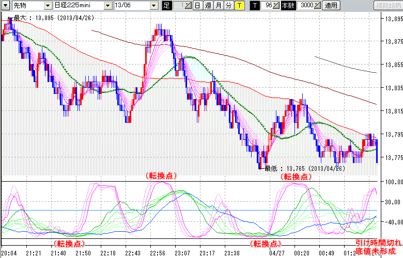
Task: Switch to weekly 週 chart period
Action: pos(208,5)
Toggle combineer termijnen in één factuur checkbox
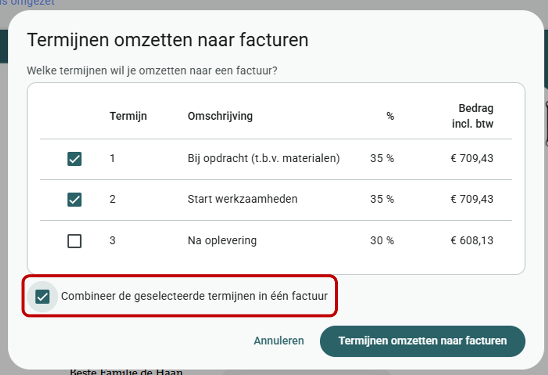 (42, 297)
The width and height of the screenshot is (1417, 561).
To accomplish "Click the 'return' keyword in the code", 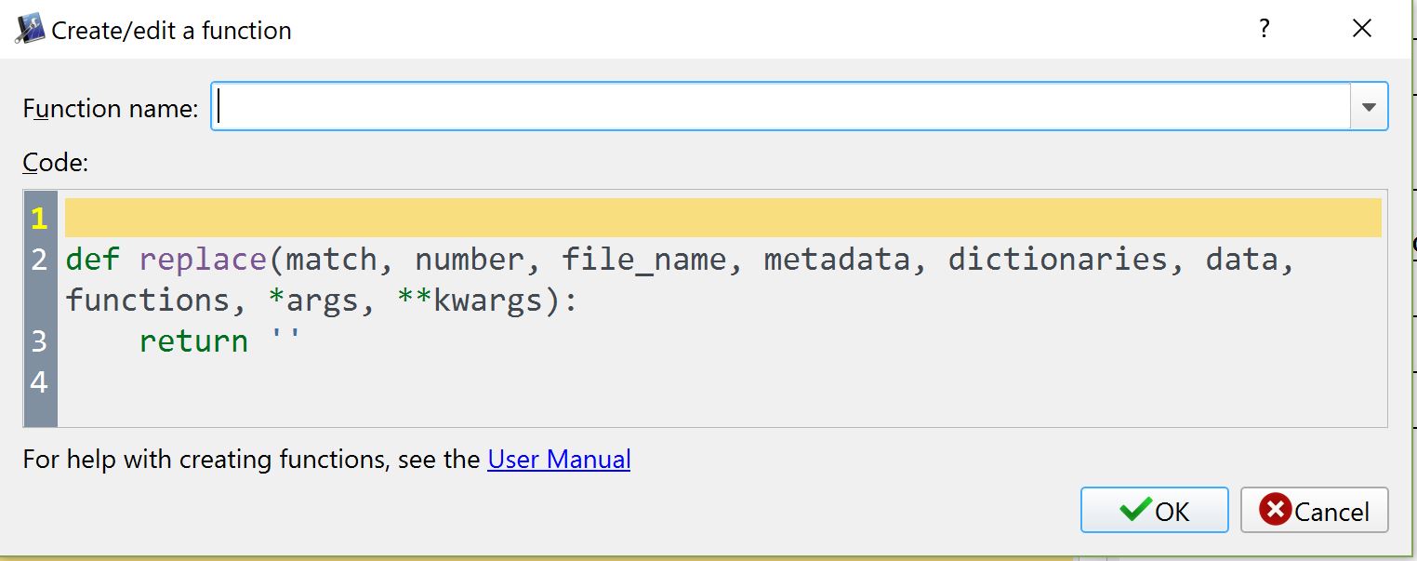I will click(193, 341).
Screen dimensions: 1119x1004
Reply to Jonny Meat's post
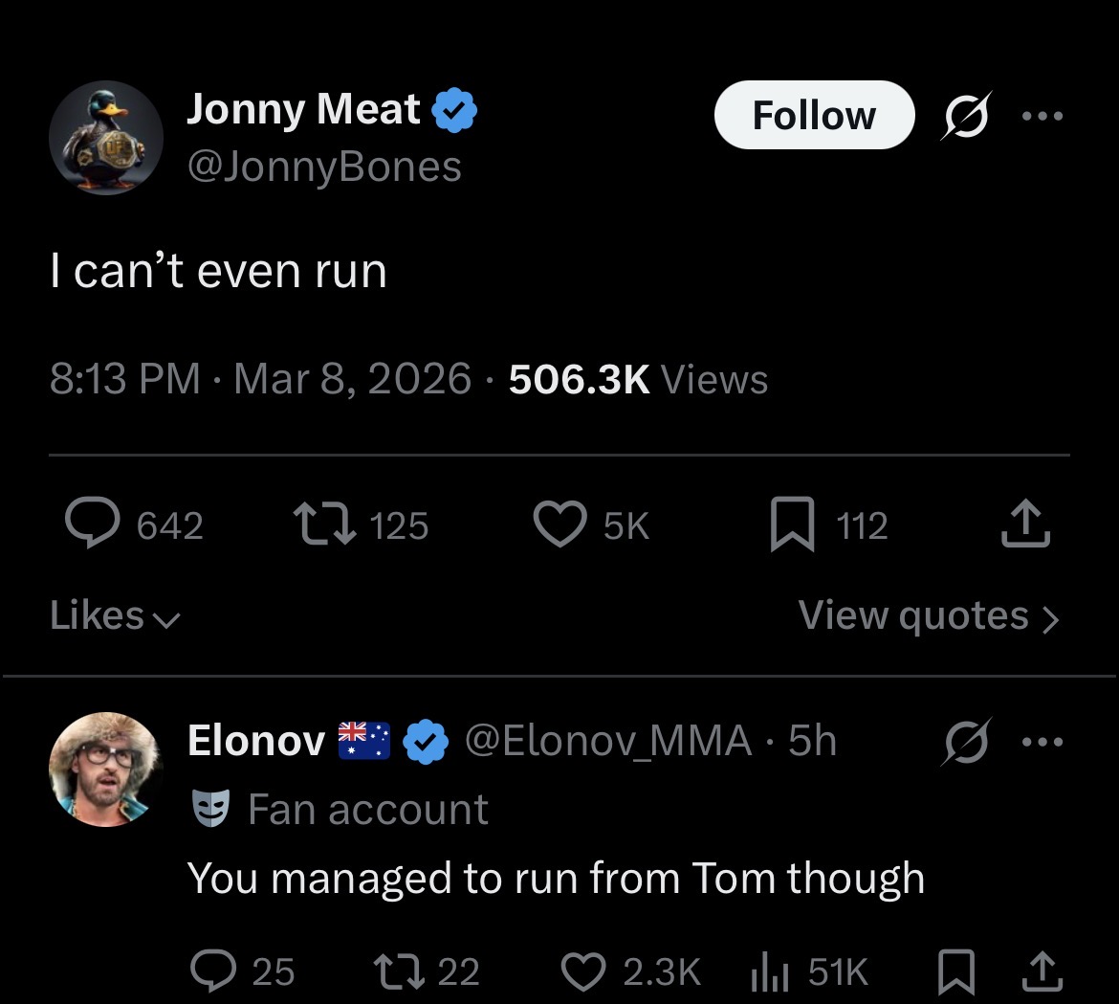coord(93,525)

-------

§ Exercise prompt:
From the line containing "Screen dimensions: 1119x1004" through the last line of the records above, reproduce every line exactly, leaving out the pictures.

§ Task answer:
Screen dimensions: 1119x1004
Reply to Jonny Meat's post
coord(93,525)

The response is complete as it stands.